Data items
—————

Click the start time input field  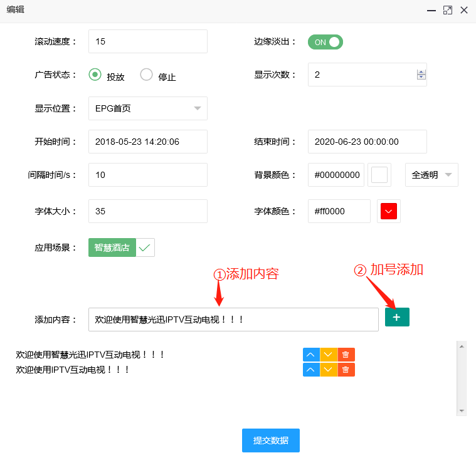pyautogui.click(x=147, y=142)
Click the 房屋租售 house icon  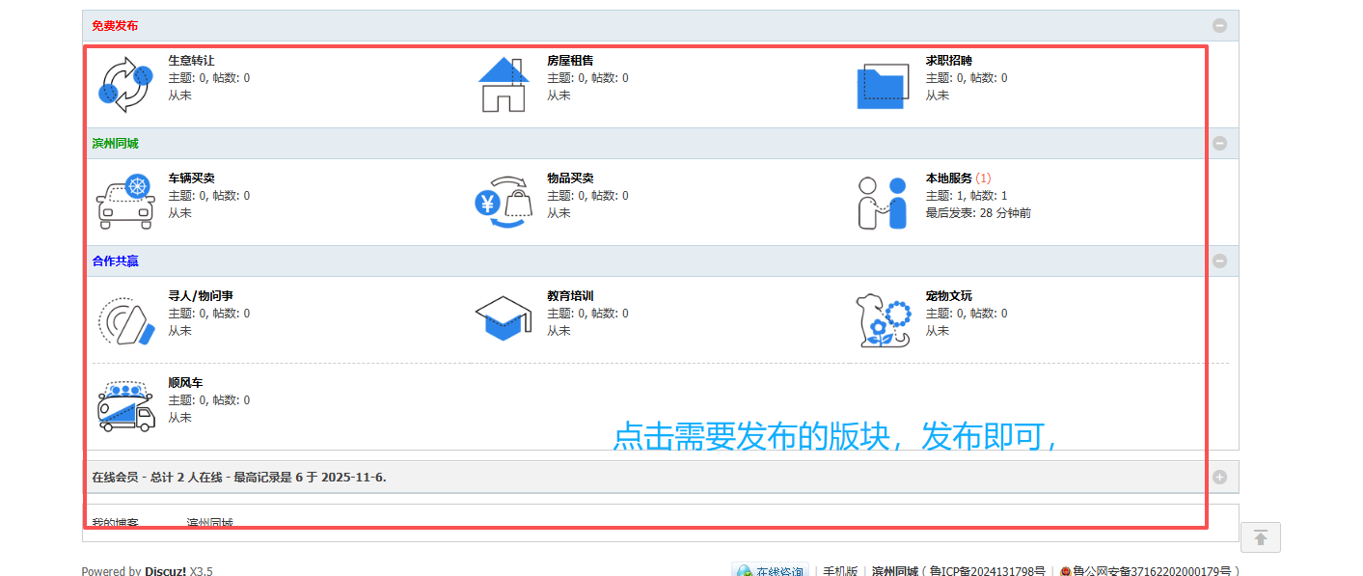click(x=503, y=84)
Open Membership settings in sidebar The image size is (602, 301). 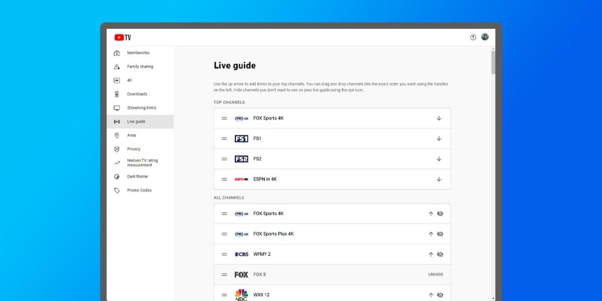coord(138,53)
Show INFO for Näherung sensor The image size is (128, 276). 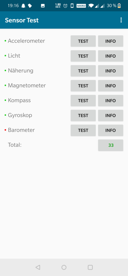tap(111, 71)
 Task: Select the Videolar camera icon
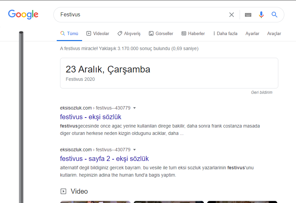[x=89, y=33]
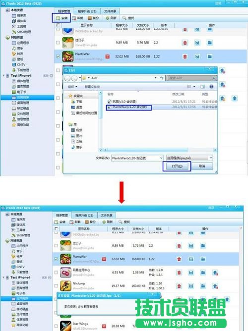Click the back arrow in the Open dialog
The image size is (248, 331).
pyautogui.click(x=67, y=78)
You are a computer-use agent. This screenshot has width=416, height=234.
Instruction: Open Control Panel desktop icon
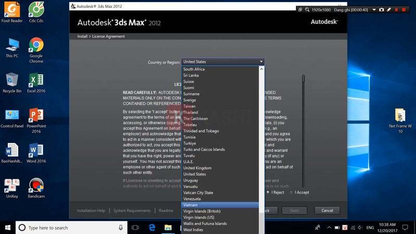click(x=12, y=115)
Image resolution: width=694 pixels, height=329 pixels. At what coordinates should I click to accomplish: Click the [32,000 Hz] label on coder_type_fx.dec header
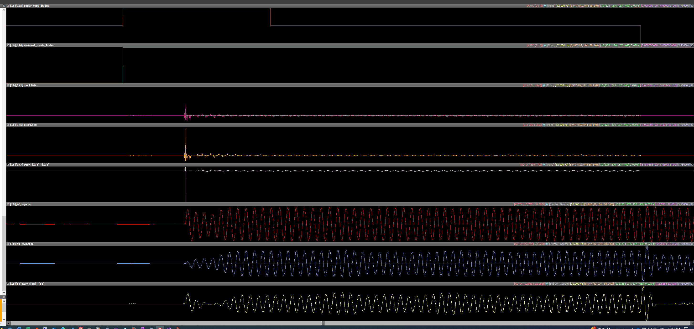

—————

Copy out the lines from the one that contains "You are a computer-use" through the end of the entries, reproducing them verbatim. Leave the pictures out of your answer.

You are a computer-use agent. This screenshot has width=416, height=234.
Instruction: Open Control Panel desktop icon
click(x=12, y=115)
Image resolution: width=694 pixels, height=329 pixels. At what coordinates should I click to accomplish: Click the [32,000 Hz] label on coder_type_fx.dec header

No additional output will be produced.